The reaction in Italy has been consternation. The financial daily Il Sole said Mr Macron’s actions were simply staggering. “The more the weeks pass, the more that Macronism shows an old face, that of an unchanging France that has dirigiste, statist, protectionist, and sovereignist instincts – ‘European’ only on alternate days, when it suits the alchemy of power,” it said.

The exact motive for the intervention is unclear. STX France was previously owned by the distressed Korean group STX and is already in foreign hands.  There have been concerns in Paris that Fincantieri’s close relationship with Chinese could make it a stalking horse for Beijing. “It is a temporary decision to give us more time for a better deal. It is not desirable that the naval yards of Saint-Nazaire should remain under the control of the state,” said Bruno Le Maire, the economy minister.

It is a twisted story for great shipyards that built the Queen Mary II and Harmony of the Sea, the world’s biggest cruise ship. Business is flourishing. The problem is that creditors of Korea’s STX demanded sale of the French unit to meet debts.

Mr Macron bowed to pressure from protectionist voices and demanded changes in the deal to give the French state a 50pc holding and a de facto veto.

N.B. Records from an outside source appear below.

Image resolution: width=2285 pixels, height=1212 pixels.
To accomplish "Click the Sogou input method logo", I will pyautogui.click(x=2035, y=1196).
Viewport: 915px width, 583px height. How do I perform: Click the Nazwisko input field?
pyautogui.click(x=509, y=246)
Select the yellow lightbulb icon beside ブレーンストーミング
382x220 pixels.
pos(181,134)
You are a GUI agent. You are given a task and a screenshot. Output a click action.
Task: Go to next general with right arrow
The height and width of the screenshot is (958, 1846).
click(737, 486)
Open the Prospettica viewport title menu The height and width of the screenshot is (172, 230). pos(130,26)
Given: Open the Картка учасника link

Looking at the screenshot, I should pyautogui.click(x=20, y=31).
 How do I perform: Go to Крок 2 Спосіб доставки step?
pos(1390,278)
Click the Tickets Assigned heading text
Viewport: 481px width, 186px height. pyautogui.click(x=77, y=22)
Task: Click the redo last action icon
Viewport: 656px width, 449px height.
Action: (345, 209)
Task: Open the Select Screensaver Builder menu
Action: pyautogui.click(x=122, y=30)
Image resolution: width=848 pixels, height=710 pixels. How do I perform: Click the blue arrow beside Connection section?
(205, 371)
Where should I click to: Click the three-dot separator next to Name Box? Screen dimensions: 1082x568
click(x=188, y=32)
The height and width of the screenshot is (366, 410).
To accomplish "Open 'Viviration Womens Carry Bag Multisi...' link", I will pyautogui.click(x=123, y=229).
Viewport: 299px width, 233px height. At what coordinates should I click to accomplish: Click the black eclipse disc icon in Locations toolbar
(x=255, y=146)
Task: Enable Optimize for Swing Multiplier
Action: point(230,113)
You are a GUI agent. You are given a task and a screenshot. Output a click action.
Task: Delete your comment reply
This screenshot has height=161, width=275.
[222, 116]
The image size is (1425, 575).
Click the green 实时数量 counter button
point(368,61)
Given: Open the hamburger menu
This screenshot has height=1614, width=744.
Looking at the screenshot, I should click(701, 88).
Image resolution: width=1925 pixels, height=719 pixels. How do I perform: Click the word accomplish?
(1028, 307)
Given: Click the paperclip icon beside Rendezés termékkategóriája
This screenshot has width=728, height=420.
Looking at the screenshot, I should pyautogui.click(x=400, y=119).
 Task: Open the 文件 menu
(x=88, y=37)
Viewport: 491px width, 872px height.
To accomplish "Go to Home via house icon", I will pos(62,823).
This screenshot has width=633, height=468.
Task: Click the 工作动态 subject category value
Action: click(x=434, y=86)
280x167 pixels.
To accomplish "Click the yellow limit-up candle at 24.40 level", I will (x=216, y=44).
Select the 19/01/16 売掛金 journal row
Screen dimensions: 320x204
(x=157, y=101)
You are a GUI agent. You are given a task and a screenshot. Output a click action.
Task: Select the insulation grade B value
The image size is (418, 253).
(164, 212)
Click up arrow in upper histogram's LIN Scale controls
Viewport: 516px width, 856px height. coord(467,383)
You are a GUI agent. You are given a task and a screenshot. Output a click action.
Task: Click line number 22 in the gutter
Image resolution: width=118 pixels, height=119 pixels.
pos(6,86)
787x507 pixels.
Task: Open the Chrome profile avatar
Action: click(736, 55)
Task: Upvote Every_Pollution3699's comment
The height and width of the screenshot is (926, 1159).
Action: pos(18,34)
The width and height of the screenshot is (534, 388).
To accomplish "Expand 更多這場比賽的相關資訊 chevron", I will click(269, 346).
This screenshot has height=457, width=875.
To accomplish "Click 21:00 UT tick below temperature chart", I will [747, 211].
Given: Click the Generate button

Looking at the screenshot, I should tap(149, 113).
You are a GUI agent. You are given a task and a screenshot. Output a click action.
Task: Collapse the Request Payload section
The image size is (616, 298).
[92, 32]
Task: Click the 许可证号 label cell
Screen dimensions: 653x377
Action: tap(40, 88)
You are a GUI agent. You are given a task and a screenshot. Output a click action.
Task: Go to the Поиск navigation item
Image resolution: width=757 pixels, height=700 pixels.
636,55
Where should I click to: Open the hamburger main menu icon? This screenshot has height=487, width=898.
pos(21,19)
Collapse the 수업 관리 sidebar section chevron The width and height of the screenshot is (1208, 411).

This comes close to flouting EU single market law on takeovers, though there can be exceptions on national security grounds.

Carlo Pier Padoan, Italy’s finance minister, said he would listen politely to the French side but insisted that it remains unacceptable to prevent an Italian company taking majority control of a French company.

Mr Macron has a history of such reflexes. As economy minister he was quick to oppose the sale of the online video service Dailymotion to the Hong Kong Group Hutchinson, insisting that the French group Vivendi buy it instead. “Macron is a Jacobin: he is convinced that the state can and should do whatever it wants,” said one official, talking to Le Monde.

What is peculiar about this incident is that it clashes so blatantly with Mr Macron’s ‘Europeanist’ language. In a different way it also clashes with his advocacy of a “Buy European Act” for public tendering, the mirror image of Donald Trump’s ‘Buy American’ policy.

It is increasingly difficult to fathom the real intentions of the new French president. What is clear that his media image as the poster boy of liberal globalisation is overblown. This ambivalence has always been evident. “We shouldn’t be a completely open continent: protectionism should not be confused with necessary protectionism,” he said with Jesuitical casuistry during the campaign.

The shipyard move came as Mr Macron took unilateral action in the EU refugee crisis, launching a scheme to build screening centers for refugees in Libya to stop them trying to cross the Mediterranean. He vowed to do it “with the EU or without it”. This touched on a highly sensitive area of foreign policy and was done without prior coordination of EU allies. Italian diplomats said they were brushed aside. Corrriere della Sera said with tart understatement that Italy’s premier Paulo Gentiloni was “perplexed”.